The net displacement vector is zero (you end where you start), and in such cases the work against a conservative force would be also zero (for example, against gravity). But if we consider running, one mostly does work against a non-conservative force like air-drag. In such instance, the work-done is path dependent and you have to do as your teacher says adding the work in each segment and adding them up.

• I rather doubt the original problem went to this level of reality. :-) . – Carl Witthoft May 22 '14 at 11:50
• @CarlWitthoft, depends on how they incorporate the drag. Do they just look at some simple model which is proportional to the normal force, or do they look at a model which is quadratic in the velocity ? – Nick May 22 '14 at 12:31
• In this case, "work" is proportional to displacement, so if you end up at the exact same spot, you haven't done any work at all. – Jason Chen May 23 '14 at 4:31

Undoubtedly, you are right in your answer, and so is your teacher. What he means to tell is that the vector-sum of displacement should be calculated treating all sides of rectangle as individual displacement-vectors, so that resultant displacement-vector is a null-vector. This answer is valid only until you do not consider non-conservative forces like air(fluid)-drag, friction due to ground. Otherwise, you do work, and proceed in the way your teacher suggests.

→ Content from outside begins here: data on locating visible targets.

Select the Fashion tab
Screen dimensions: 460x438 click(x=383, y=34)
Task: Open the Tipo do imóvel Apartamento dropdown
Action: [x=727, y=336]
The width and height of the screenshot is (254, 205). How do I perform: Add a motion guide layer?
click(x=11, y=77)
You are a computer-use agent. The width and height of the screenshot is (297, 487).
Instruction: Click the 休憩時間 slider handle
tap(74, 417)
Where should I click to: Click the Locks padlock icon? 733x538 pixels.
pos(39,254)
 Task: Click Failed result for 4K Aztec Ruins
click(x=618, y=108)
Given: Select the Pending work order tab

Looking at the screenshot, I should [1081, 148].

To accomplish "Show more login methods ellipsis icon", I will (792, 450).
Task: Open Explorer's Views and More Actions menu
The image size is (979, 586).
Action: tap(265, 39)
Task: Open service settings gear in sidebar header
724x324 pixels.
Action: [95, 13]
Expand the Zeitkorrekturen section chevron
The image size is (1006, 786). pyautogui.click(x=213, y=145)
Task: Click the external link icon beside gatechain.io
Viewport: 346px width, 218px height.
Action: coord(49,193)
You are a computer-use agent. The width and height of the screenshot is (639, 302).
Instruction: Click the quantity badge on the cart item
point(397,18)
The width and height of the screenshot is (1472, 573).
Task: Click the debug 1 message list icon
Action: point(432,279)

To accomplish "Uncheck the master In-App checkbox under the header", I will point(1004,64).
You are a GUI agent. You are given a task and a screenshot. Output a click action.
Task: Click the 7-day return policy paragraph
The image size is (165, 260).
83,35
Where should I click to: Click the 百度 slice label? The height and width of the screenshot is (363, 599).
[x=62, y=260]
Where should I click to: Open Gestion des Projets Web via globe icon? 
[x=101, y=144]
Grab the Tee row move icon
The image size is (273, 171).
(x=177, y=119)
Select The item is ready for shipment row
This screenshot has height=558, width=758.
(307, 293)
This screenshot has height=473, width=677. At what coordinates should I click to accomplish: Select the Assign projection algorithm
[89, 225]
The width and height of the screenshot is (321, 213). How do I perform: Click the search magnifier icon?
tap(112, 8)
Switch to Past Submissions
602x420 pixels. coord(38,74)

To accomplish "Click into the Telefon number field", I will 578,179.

In this case, if you integrate the dot product F.dx over the loop, you will see that F has different directions on different sides, in such a way the F.dx is always of same sign, and so net work done is not zero. Whereas in a conservative field (gravity as suggested in the answers), F.dx will change sign for different sides of the rectangle - totaling to zero.

Generally, if you are within the domain of a vector field $\vec{F}$, the work done along a contour is given by,

$$W = \int_{C} \vec{F} \cdot \mathrm{d}\vec{\ell}$$

where the integral is the line integral over the path $C$. For a rectangle, or any closed curve,

$$W= \oint_{C} \vec{F} \cdot \mathrm{d}\vec{\ell} = \iint_{A} \left( \nabla \times\vec{F} \right) \, \mathrm{d}A$$

by Green's theorem, which follows from Stokes' theorem. If the field is conservative,

$$\vec{F}=\nabla \phi$$

for a scalar field $\phi$. Notice $\nabla \times \nabla\phi=0$, and hence the work done along a closed contour by a conservative field is precisely zero. Alternatively, recall the gradient theorem,

$$\oint_C \vec{F} \cdot \mathrm{d}\vec{\ell} = \phi(\mathbf{x'})-\phi(\mathbf{x}) = 0$$

if the endpoints are the same, i.e. $\mathbf{x'}=\mathbf{x}$, and $\vec{F}$ is conservative. At the Newtonian level, the gravitational field is simply the gradient of a scalar potential function, which is why, by the gradient theorem, the work done is independent of the path chosen; it only depends on the start and end point.